Uno no puede saberlo con exactitud y jamás podría determinarlo con certeza, pero existen cuantiosas situaciones que puedan cambiar radicalmente la forma excéntrica de ser de una persona, cuando por azares de la vida [o de tu mala suerte] sucede lo más inesperado y  la de menos posibilidades de todas [por más estúpido que parezca] lo que genera demasiados cuestionamientos, particularmente en mí, si es que en realidad estoy haciendo las cosas verdaderamente “mal” como quiero que sean, o todo lo contrario…

En ese sentido, he adquirido un motivo más, para tener que volver a apelar al único momento donde podría estar más cerca de llegar a una conclusión sensata, y me refiero claramente al insomnio por supuesto, pero sin ningún resultado positivo. A partir de ahí, y teniendo cada noche el suficiente tiempo para pensarlo, he ideado algunas teorías sobre la “muerte” y sobre lo que se dice de ella, pero con lo que muchas veces, no estoy para nada de acuerdo.

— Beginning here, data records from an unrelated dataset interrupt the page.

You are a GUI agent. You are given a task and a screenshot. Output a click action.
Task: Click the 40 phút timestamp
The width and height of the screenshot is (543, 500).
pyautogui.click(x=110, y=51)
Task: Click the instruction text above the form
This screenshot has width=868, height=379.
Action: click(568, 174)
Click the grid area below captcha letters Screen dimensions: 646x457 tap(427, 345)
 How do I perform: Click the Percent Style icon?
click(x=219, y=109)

Fue una situación demasiado extraña, y es que haber estado al borde de un precipicio [sé que si hubiera sido al borde de un edificio, hubiera sido más interesante] mirar hacia abajo, ponerse en los zapatos de un “acrofóbico” [dícese de aquel que mantiene un miedo crónico cuando se encuentra a cierta altitud del suelo] para sentirse igual a uno y contemplar los cientos de lugares, picos, piedras, plantas, y hasta basura que algún desconsiderado dejó regada por ahí, donde cada parte y extremidad de tu cuerpo podría impactar una y otra vez, vuelta tras vuelta y golpe tras golpe, hasta hacerse añicos. Pero todo esto sólo podría suceder si por alguna razón, extraña o interna, mis pies diesen un solo paso más hacia adelante, y que en consecuencia, me lleven directamente hasta un trágico, doloroso, pero tal vez y hasta satisfactorio deceso.

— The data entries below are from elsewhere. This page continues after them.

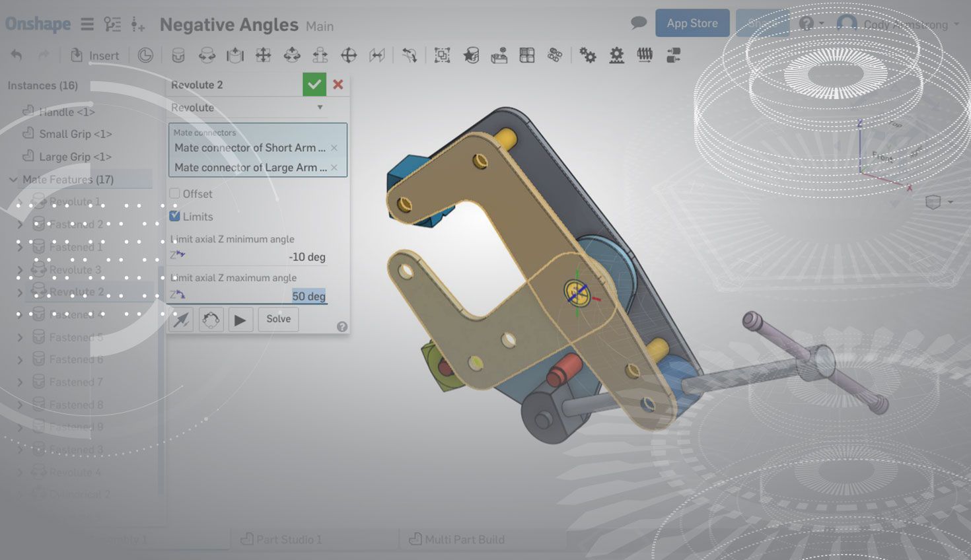Click the reorient secondary axis icon
This screenshot has height=560, width=971.
[x=211, y=320]
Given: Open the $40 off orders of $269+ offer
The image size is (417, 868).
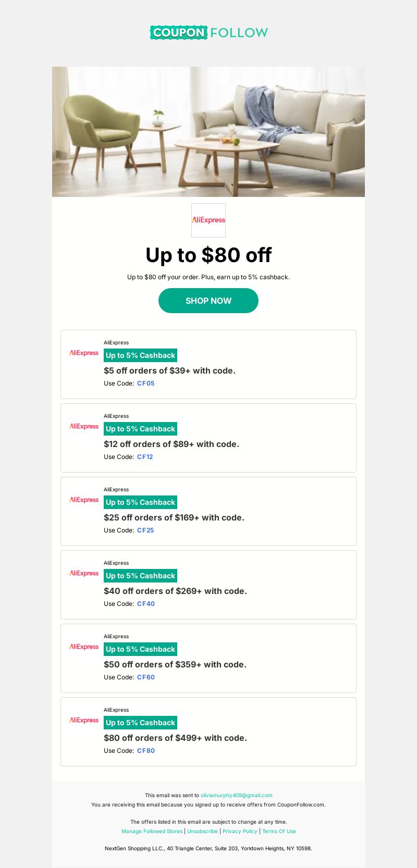Looking at the screenshot, I should pyautogui.click(x=175, y=591).
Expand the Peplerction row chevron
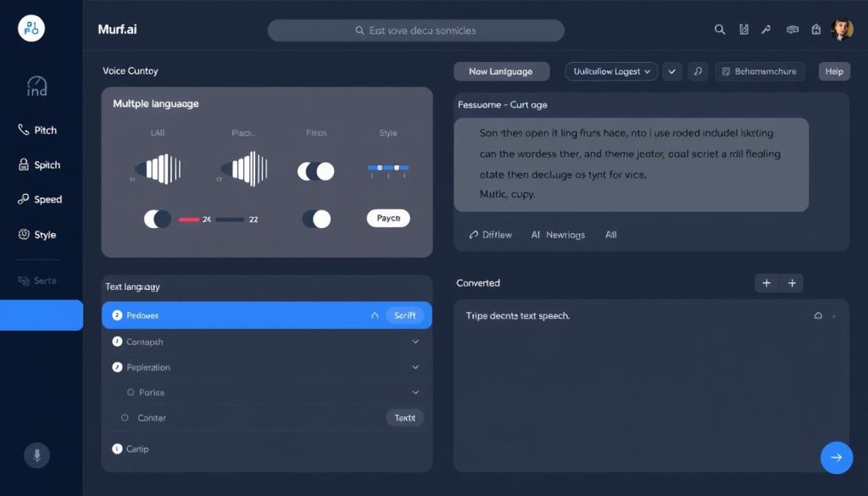The height and width of the screenshot is (496, 868). pos(415,367)
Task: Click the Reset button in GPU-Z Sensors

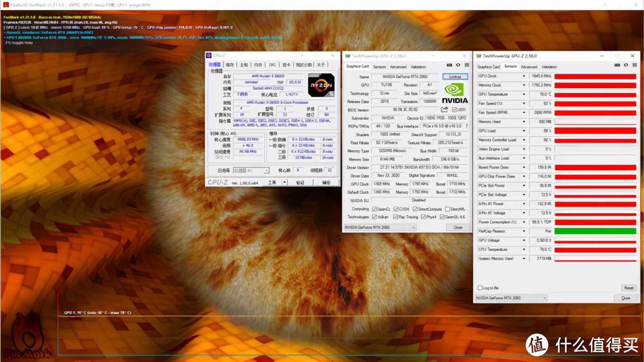Action: [628, 288]
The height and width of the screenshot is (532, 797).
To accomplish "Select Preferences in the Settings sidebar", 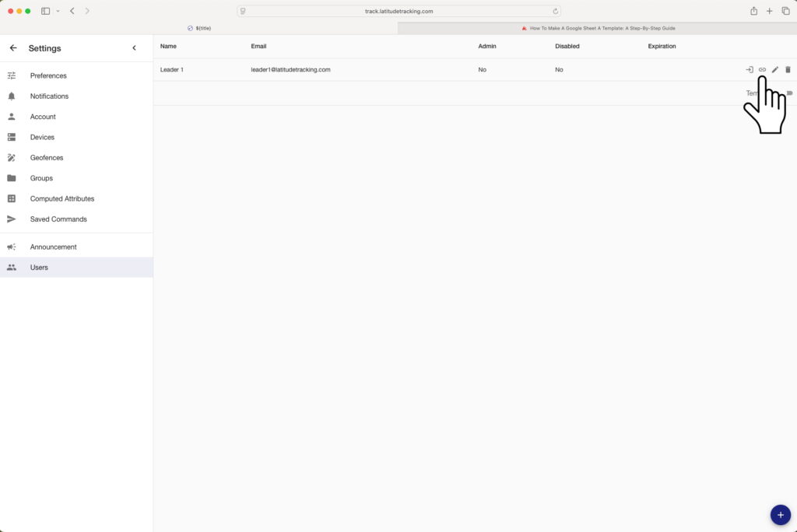I will (x=48, y=75).
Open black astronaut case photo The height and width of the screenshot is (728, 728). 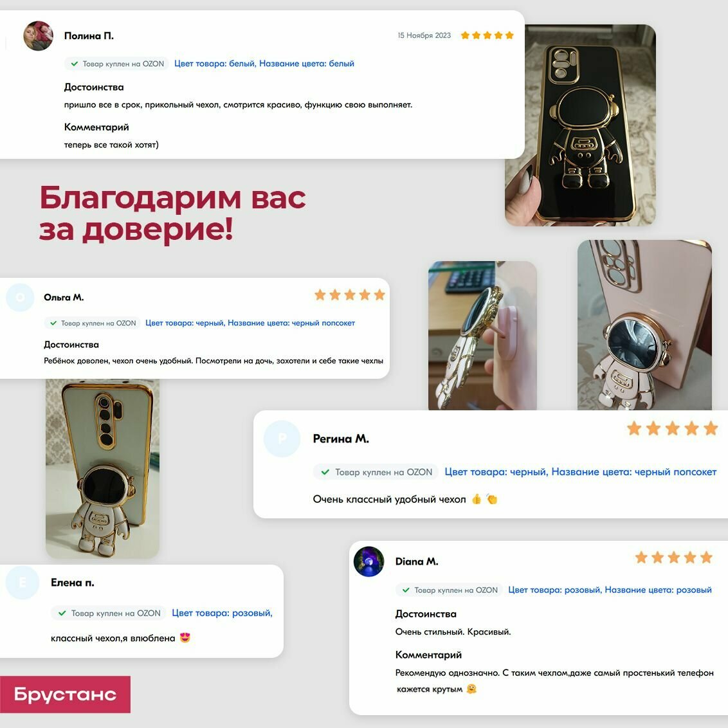tap(580, 125)
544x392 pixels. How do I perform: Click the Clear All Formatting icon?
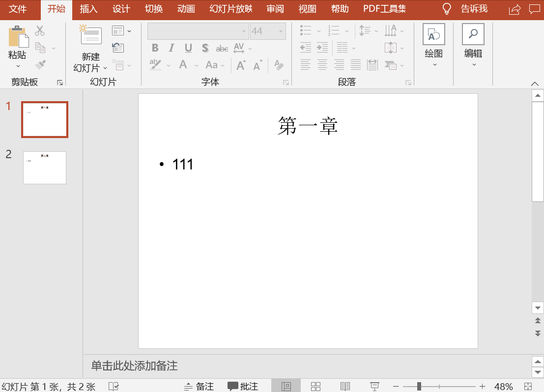279,64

Pero, ¿Qué persona normal y sin ninguna clase de trastorno psicológico, podría desear caerse de un precipicio solo por placer? Probablemente ninguna, pero existen bastantes métodos con los que uno pudiese conseguirlo sin necesidad de desearlo, y solamente habiendo cometido la clara estupidez de pararse al borde, sin premeditar que alguien tal vez, lo pudiese empujar, o que alguna parte del terreno fuese sensible, y hubiera provocado así, que uno fuera directamente hacia su desgracia final.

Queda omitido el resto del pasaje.